Instructions for the task
Change every occurrence of "GUI agent" in the lines below to "interface agent" and leave everything else untouched.

[BEGIN The data]

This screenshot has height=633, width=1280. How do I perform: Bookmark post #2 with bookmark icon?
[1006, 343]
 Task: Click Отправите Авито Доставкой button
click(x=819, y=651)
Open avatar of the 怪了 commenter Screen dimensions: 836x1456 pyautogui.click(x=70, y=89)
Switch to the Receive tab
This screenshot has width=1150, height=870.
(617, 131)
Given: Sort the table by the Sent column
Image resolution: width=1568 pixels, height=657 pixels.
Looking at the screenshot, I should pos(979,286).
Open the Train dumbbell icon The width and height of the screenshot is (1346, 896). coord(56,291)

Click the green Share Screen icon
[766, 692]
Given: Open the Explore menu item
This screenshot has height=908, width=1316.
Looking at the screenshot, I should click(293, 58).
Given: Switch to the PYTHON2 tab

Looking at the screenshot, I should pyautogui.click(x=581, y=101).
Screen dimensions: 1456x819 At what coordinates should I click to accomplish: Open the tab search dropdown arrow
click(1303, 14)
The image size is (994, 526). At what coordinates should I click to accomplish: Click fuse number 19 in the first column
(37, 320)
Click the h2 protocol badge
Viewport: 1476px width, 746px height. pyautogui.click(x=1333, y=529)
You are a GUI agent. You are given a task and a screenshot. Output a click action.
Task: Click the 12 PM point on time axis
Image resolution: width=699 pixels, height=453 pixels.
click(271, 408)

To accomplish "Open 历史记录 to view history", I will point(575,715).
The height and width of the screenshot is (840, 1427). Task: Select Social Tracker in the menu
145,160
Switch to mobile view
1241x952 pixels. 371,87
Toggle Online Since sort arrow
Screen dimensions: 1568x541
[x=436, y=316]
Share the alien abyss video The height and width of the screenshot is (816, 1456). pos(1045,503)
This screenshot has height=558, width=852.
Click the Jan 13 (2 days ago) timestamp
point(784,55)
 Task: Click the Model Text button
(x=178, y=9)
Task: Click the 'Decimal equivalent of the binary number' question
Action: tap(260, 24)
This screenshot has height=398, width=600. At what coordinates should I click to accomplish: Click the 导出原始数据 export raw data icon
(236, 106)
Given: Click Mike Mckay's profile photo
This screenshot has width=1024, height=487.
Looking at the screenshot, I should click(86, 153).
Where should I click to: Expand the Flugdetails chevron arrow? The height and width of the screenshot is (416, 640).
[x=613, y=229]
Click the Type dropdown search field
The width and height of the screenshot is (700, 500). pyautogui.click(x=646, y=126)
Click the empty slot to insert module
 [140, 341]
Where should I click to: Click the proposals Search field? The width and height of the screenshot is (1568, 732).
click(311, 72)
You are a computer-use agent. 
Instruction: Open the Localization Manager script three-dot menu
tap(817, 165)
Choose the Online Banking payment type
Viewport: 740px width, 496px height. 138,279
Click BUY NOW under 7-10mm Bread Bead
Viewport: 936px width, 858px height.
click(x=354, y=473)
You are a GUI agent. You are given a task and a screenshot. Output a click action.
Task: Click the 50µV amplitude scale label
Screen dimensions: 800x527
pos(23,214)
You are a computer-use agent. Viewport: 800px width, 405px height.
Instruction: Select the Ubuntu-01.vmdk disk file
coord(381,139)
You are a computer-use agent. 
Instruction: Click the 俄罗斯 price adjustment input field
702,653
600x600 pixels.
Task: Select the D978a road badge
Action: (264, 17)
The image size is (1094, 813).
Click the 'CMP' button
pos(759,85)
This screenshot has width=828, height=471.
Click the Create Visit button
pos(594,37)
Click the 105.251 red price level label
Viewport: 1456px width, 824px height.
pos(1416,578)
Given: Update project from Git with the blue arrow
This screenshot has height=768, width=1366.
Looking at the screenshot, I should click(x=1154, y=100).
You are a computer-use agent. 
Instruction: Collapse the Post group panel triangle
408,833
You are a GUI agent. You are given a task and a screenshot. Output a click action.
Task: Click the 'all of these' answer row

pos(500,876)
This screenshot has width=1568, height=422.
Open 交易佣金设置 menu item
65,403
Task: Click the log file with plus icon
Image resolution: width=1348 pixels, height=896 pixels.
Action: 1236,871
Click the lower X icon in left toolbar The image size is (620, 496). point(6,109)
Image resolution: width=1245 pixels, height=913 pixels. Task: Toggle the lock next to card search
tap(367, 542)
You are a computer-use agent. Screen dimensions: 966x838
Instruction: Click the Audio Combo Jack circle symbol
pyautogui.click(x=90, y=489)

[END The data]

Task output
This screenshot has height=633, width=1280. How do I perform: Bookmark post #2 with bookmark icon?
[1006, 343]
 Task: Click Отправите Авито Доставкой button
click(x=819, y=651)
Open avatar of the 怪了 commenter Screen dimensions: 836x1456 pyautogui.click(x=70, y=89)
Switch to the Receive tab
This screenshot has width=1150, height=870.
(617, 131)
Given: Sort the table by the Sent column
Image resolution: width=1568 pixels, height=657 pixels.
Looking at the screenshot, I should pos(979,286).
Open the Train dumbbell icon The width and height of the screenshot is (1346, 896). coord(56,291)

Click the green Share Screen icon
[766, 692]
Given: Open the Explore menu item
This screenshot has height=908, width=1316.
Looking at the screenshot, I should click(293, 58).
Given: Switch to the PYTHON2 tab

Looking at the screenshot, I should pyautogui.click(x=581, y=101).
Screen dimensions: 1456x819 At what coordinates should I click to accomplish: Open the tab search dropdown arrow
click(1303, 14)
The image size is (994, 526). At what coordinates should I click to accomplish: Click fuse number 19 in the first column
(37, 320)
Click the h2 protocol badge
Viewport: 1476px width, 746px height. pyautogui.click(x=1333, y=529)
You are a interface agent. You are given a task and a screenshot. Output a click action.
Task: Click the 12 PM point on time axis
Image resolution: width=699 pixels, height=453 pixels.
click(271, 408)

To accomplish "Open 历史记录 to view history", I will point(575,715).
The height and width of the screenshot is (840, 1427). Task: Select Social Tracker in the menu
145,160
Switch to mobile view
1241x952 pixels. 371,87
Toggle Online Since sort arrow
Screen dimensions: 1568x541
[x=436, y=316]
Share the alien abyss video The height and width of the screenshot is (816, 1456). pos(1045,503)
This screenshot has height=558, width=852.
Click the Jan 13 (2 days ago) timestamp
point(784,55)
 Task: Click the Model Text button
(x=178, y=9)
Task: Click the 'Decimal equivalent of the binary number' question
Action: tap(260, 24)
This screenshot has height=398, width=600. At what coordinates should I click to accomplish: Click the 导出原始数据 export raw data icon
(236, 106)
Given: Click Mike Mckay's profile photo
This screenshot has width=1024, height=487.
Looking at the screenshot, I should click(86, 153).
Where should I click to: Expand the Flugdetails chevron arrow? The height and width of the screenshot is (416, 640).
[x=613, y=229]
Click the Type dropdown search field
The width and height of the screenshot is (700, 500). pyautogui.click(x=646, y=126)
Click the empty slot to insert module
 [140, 341]
Where should I click to: Click the proposals Search field? The width and height of the screenshot is (1568, 732).
click(311, 72)
You are a computer-use agent. 
Instruction: Open the Localization Manager script three-dot menu
tap(817, 165)
Choose the Online Banking payment type
Viewport: 740px width, 496px height. 138,279
Click BUY NOW under 7-10mm Bread Bead
Viewport: 936px width, 858px height.
click(x=354, y=473)
You are a interface agent. You are given a task and a screenshot. Output a click action.
Task: Click the 50µV amplitude scale label
Screen dimensions: 800x527
pos(23,214)
You are a computer-use agent. Viewport: 800px width, 405px height.
Instruction: Select the Ubuntu-01.vmdk disk file
coord(381,139)
You are a computer-use agent. 
Instruction: Click the 俄罗斯 price adjustment input field
702,653
600x600 pixels.
Task: Select the D978a road badge
Action: (264, 17)
The image size is (1094, 813).
Click the 'CMP' button
pos(759,85)
This screenshot has width=828, height=471.
Click the Create Visit button
pos(594,37)
Click the 105.251 red price level label
Viewport: 1456px width, 824px height.
pos(1416,578)
Given: Update project from Git with the blue arrow
This screenshot has height=768, width=1366.
Looking at the screenshot, I should click(x=1154, y=100).
You are a computer-use agent. 
Instruction: Collapse the Post group panel triangle
408,833
You are a interface agent. You are given a task and a screenshot. Output a click action.
Task: Click the 'all of these' answer row

pos(500,876)
This screenshot has width=1568, height=422.
Open 交易佣金设置 menu item
65,403
Task: Click the log file with plus icon
Image resolution: width=1348 pixels, height=896 pixels.
Action: 1236,871
Click the lower X icon in left toolbar The image size is (620, 496). point(6,109)
Image resolution: width=1245 pixels, height=913 pixels. Task: Toggle the lock next to card search
tap(367, 542)
You are a computer-use agent. Screen dimensions: 966x838
Instruction: Click the Audio Combo Jack circle symbol
pyautogui.click(x=90, y=489)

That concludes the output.